_TO DO_
Return, word for word, the records from the line containing "Screen dimensions: 662x380" up to and including the last line of the records, leaving the pictures out of the answer.

--------------------------------------------------

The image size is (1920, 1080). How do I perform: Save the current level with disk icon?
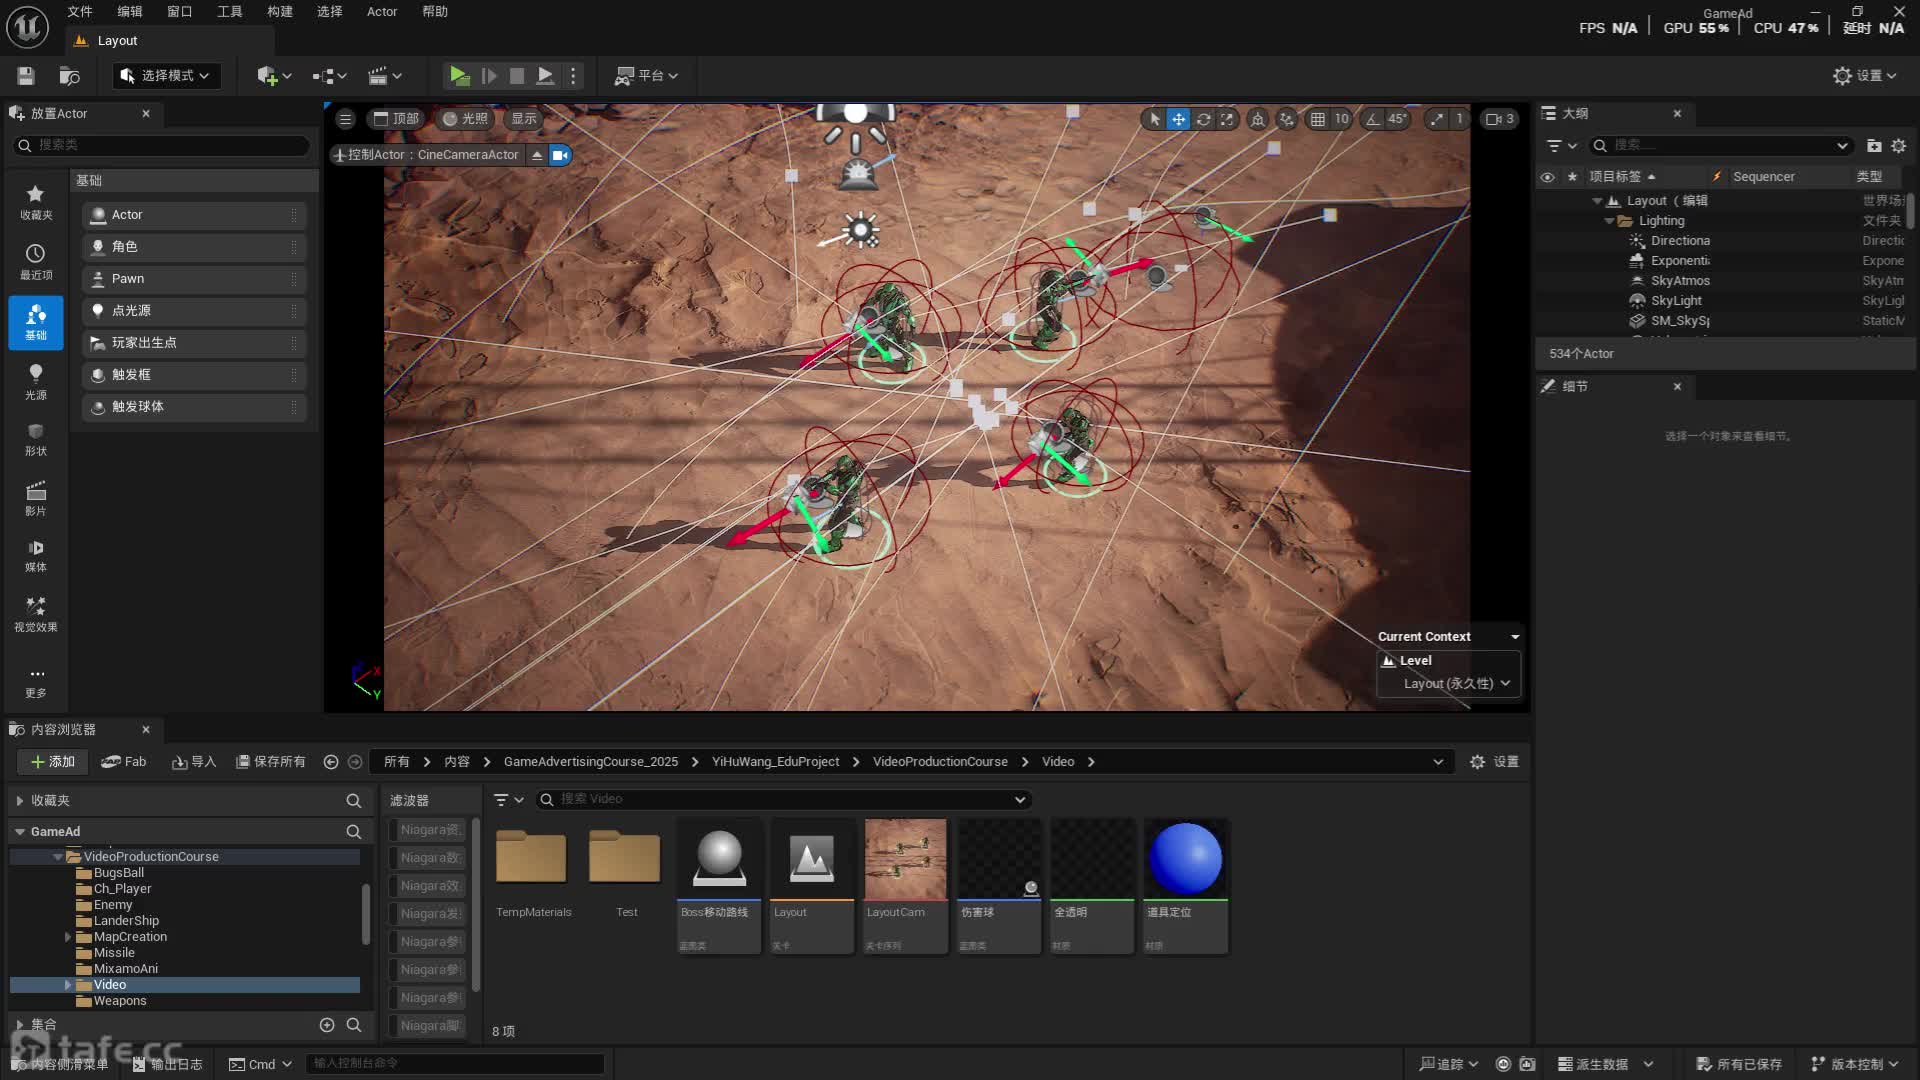tap(26, 75)
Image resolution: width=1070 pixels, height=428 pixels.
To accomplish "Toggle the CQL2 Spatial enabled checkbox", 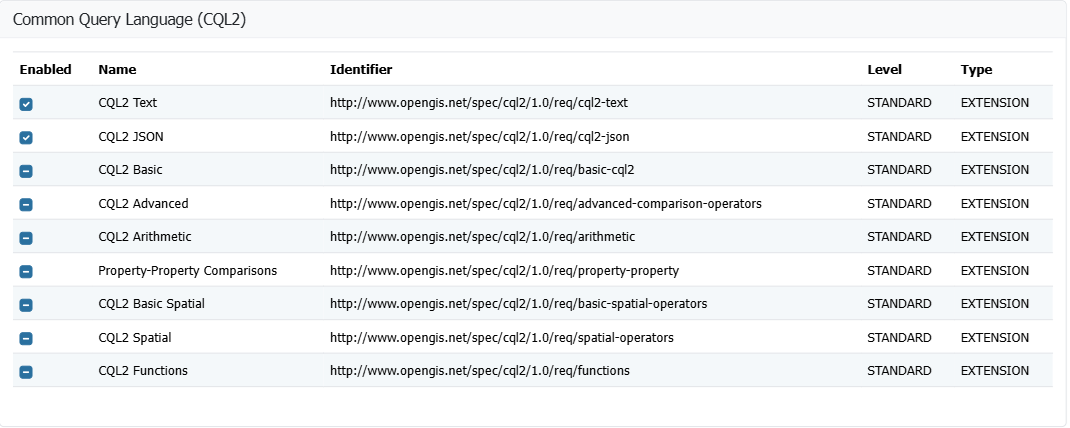I will (x=26, y=338).
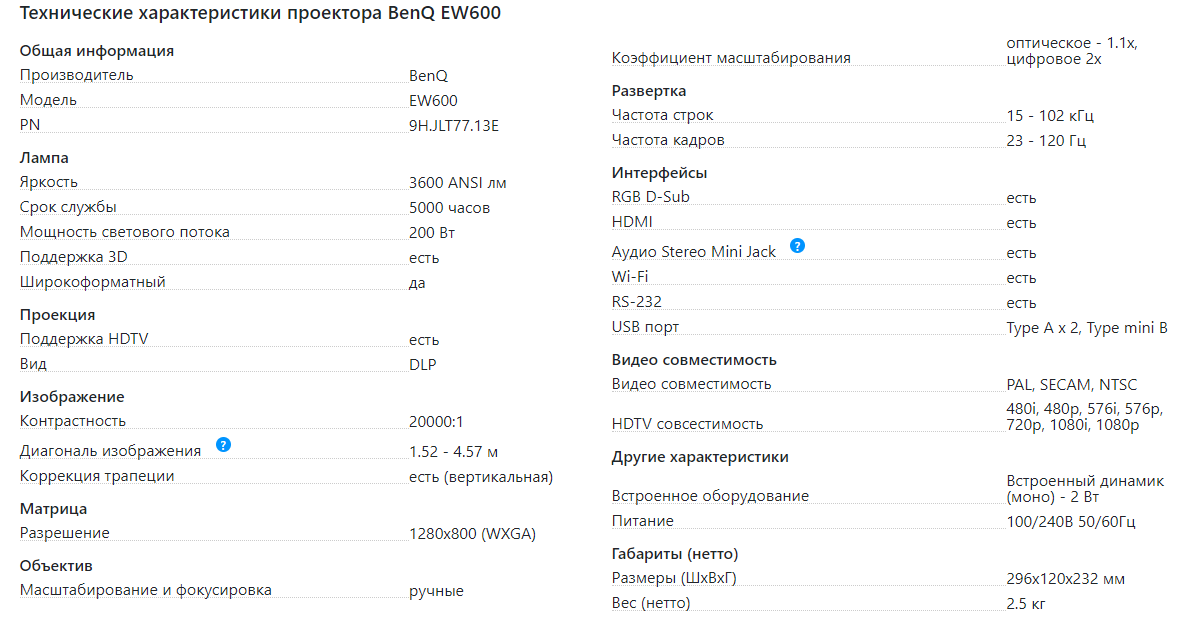
Task: Click the PN value 9H.JLT77.13E
Action: 454,126
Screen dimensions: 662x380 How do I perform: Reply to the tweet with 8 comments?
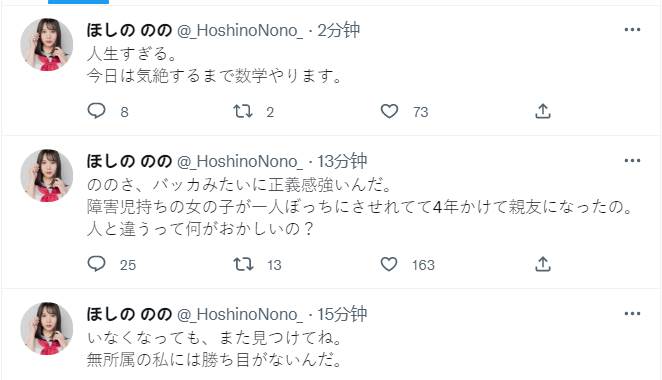tap(96, 111)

--------------------------------------------------

_THE SOLUTION_
Screen dimensions: 662x380 How do I perform: Reply to the tweet with 8 comments?
tap(96, 111)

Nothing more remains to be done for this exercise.